Now, amid all of this speculative madness, average people are getting in on the action and stock traders are mad. Many seem to be mad because wantonly investing in volatile stocks is dangerous and usually ill-advised, and they are not wrong, but that is what the stock market fundamentally is. Hedge fund managers, analysts, and successful day traders are all gamblers in a casino built on a sandy ledge teetering over an ocean. Normally, though, the biggest payouts are reserved for the biggest players because they can afford to gamble. Take Bill Ackman, whose firm made $2.6 billion by March by betting $27 million that companies would struggle to pay back debts during the pandemic; eight months later in November, Ackman was making the same bet again.

Despite the volatile environment, or maybe because of it, people are now chasing the sort of returns regularly enjoyed by those sitting on gluts of capital.

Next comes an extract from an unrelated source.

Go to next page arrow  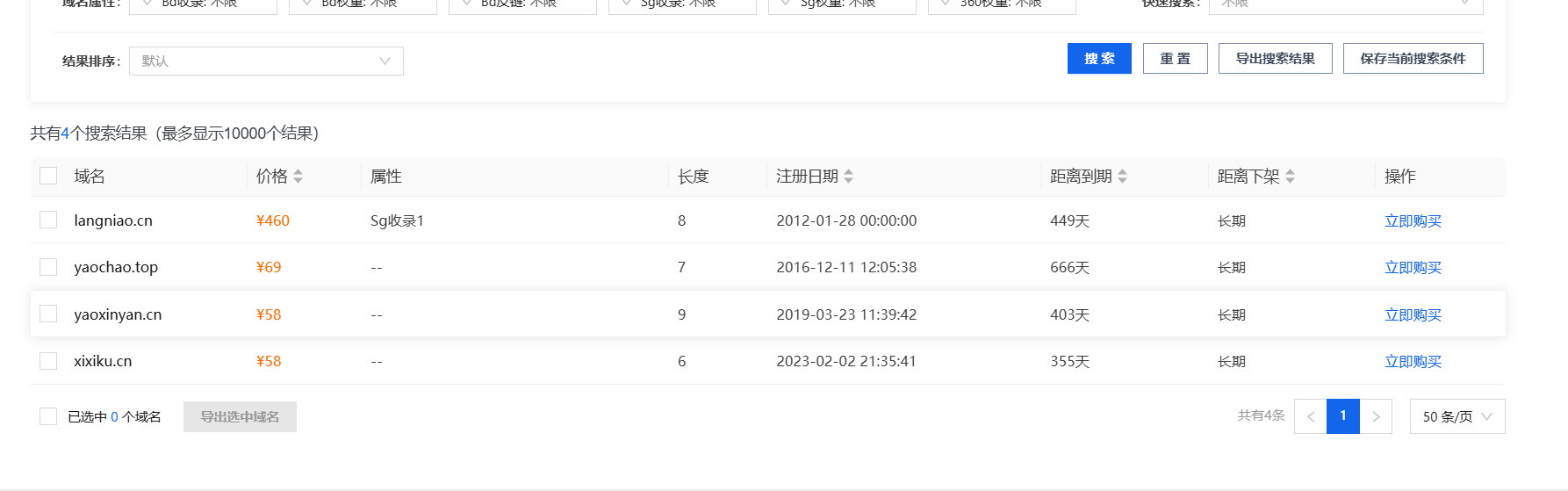1376,416
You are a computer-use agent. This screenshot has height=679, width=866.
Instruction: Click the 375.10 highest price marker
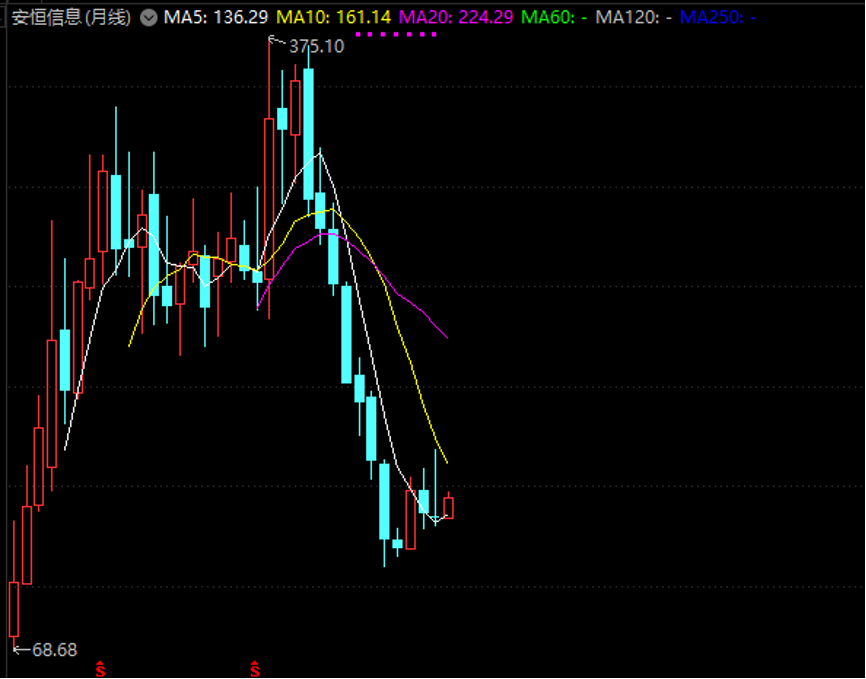coord(316,46)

Take the Redditors who guessed GameStop stock was being shorted by investors, bought the shares to push up the price, and forced short sellers to buy up the stock to cut their losses—pushing up the stock price even further. Some of these Redditors were able to realize as much of a 900 percent return like this. GameStop stock is up 20 percent today alone.

This is not necessarily a “good” thing—daytrading is a pretty risky enterprise and at times indistinguishable from gambling. But there is no safe, responsible, idealized form of the stock market that this behavior is somehow abrogating. The stock market is best understood as something like the Yeerk pool from Animorphs—a home away from home for parasites to rest on their laurels in between various plots and attacks. The fact that stocks are skyrocketing while millions are out of work and facing eviction, restrictions are still in place around the nation, and thousands of people are dying daily, illustrates that perfectly. 

It’s not hard to understand why people would try to realize their own outsized returns when all around them investors, financiers, and institutions are able to do so regardless of what reality is like on the ground for most workers. What’s harder to understand is why rage is directed against them and not, say, the financial system itself.